Task — What lines of the material hold the string "bottom"? Pull each of them out.
━━━━━━━━━━━━━━━━━━━━━━━━━━━━━━
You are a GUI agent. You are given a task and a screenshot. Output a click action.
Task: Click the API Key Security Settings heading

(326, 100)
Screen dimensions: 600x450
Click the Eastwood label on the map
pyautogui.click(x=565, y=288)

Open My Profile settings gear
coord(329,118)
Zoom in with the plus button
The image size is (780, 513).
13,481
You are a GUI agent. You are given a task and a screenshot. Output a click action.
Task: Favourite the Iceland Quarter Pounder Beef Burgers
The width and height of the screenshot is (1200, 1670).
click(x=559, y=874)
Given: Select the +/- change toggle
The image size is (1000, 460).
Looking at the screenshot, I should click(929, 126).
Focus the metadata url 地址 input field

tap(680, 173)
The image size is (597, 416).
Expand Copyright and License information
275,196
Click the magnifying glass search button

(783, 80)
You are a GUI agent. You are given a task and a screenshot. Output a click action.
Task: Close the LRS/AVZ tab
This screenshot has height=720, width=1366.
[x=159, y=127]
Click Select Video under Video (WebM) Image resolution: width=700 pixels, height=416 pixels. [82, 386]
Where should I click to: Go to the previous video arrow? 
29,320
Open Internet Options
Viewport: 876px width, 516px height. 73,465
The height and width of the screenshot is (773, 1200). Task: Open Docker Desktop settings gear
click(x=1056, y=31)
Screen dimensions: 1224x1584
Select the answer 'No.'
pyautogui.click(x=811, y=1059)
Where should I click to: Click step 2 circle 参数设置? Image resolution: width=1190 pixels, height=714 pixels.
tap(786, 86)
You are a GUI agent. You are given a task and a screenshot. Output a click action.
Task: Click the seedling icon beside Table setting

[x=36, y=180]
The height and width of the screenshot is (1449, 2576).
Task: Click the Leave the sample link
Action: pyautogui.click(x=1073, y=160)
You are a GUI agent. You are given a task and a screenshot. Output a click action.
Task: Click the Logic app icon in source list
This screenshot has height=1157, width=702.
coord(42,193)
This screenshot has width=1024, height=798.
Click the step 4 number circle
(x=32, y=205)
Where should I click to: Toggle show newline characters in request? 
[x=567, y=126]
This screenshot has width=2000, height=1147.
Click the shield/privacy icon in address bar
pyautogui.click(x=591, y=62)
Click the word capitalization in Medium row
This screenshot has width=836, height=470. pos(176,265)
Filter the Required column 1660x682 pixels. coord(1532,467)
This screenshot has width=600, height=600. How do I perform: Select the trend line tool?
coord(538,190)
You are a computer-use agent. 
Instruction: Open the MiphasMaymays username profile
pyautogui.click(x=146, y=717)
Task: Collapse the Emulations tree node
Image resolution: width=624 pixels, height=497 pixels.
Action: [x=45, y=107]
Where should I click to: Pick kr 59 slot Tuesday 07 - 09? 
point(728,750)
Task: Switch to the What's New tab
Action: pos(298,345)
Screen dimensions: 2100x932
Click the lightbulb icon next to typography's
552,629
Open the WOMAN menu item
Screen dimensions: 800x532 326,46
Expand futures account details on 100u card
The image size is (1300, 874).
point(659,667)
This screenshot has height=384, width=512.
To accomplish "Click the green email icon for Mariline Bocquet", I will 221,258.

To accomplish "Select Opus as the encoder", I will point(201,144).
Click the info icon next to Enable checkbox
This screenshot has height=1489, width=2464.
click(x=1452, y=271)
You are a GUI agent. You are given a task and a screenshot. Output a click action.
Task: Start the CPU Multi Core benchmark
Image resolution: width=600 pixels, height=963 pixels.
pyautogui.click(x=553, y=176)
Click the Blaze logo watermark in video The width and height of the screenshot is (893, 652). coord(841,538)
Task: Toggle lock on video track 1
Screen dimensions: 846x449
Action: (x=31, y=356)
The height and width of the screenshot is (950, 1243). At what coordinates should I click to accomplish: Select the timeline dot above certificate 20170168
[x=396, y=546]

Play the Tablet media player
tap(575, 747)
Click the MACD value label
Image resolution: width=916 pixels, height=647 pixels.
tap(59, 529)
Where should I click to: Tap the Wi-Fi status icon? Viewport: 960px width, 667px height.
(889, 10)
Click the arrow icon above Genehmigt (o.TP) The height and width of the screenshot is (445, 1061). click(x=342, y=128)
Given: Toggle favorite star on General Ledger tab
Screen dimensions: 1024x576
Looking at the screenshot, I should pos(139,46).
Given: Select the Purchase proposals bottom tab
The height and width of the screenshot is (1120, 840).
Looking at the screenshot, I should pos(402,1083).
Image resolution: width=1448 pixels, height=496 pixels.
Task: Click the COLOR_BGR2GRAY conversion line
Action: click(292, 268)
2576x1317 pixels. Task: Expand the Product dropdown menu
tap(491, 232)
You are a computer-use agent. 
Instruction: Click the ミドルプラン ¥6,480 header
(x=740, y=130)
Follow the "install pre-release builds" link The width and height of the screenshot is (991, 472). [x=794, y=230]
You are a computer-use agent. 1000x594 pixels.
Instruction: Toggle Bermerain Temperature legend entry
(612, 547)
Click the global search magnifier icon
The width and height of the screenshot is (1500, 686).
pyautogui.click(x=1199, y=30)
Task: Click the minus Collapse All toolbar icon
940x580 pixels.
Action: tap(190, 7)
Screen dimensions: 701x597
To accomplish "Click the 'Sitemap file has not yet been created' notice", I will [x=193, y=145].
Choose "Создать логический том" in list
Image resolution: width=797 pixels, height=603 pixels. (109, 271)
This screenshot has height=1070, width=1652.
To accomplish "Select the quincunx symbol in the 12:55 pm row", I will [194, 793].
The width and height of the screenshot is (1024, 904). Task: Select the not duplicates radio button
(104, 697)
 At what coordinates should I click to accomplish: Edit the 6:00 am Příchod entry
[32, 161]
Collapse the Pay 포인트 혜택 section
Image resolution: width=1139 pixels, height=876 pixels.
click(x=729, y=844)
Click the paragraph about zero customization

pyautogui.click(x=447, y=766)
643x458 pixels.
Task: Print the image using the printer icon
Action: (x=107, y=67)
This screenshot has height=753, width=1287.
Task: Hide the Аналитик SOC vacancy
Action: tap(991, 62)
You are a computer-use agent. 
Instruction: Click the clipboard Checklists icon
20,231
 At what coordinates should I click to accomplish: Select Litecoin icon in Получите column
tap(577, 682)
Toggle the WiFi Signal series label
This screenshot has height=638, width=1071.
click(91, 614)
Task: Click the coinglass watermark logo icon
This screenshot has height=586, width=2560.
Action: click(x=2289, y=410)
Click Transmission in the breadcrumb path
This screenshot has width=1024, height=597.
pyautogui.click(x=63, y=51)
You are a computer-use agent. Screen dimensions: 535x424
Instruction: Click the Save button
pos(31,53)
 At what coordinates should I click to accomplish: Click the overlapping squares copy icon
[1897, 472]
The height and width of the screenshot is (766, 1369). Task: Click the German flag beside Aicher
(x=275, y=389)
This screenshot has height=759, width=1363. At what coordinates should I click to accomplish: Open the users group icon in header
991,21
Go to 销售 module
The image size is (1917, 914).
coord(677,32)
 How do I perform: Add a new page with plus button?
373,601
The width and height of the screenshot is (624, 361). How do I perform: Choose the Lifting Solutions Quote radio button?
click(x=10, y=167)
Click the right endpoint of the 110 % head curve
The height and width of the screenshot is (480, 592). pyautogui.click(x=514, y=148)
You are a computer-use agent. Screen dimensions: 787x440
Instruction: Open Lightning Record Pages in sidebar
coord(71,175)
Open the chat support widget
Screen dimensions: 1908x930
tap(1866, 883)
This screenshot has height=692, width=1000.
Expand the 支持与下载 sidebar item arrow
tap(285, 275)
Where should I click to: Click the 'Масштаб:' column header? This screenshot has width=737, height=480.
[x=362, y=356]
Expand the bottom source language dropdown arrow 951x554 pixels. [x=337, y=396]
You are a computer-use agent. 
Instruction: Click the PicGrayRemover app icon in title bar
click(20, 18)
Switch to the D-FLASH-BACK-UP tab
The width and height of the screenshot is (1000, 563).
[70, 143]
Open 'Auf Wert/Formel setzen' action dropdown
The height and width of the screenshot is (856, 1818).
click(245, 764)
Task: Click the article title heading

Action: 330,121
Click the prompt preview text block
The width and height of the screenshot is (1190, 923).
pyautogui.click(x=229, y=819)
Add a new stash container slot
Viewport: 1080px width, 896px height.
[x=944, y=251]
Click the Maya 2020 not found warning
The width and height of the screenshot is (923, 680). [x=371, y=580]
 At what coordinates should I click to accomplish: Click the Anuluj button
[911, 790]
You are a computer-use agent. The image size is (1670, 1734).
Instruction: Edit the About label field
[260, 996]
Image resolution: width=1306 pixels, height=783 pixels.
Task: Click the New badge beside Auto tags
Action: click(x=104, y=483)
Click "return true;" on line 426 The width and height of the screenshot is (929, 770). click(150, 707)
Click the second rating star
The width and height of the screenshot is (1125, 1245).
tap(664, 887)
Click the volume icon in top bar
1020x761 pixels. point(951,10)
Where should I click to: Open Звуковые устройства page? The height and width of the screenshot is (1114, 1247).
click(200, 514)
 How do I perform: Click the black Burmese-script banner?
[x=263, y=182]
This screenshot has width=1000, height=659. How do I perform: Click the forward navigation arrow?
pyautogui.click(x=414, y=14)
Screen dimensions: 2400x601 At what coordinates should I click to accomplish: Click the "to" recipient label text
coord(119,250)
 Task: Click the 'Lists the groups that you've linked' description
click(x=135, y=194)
━━━━━━━━━━━━━━━━━━━━━━━━━━━━━━
Solution to this problem —
Given: Select the Purchase proposals bottom tab
Expand the bottom source language dropdown arrow 951x554 pixels. [x=337, y=396]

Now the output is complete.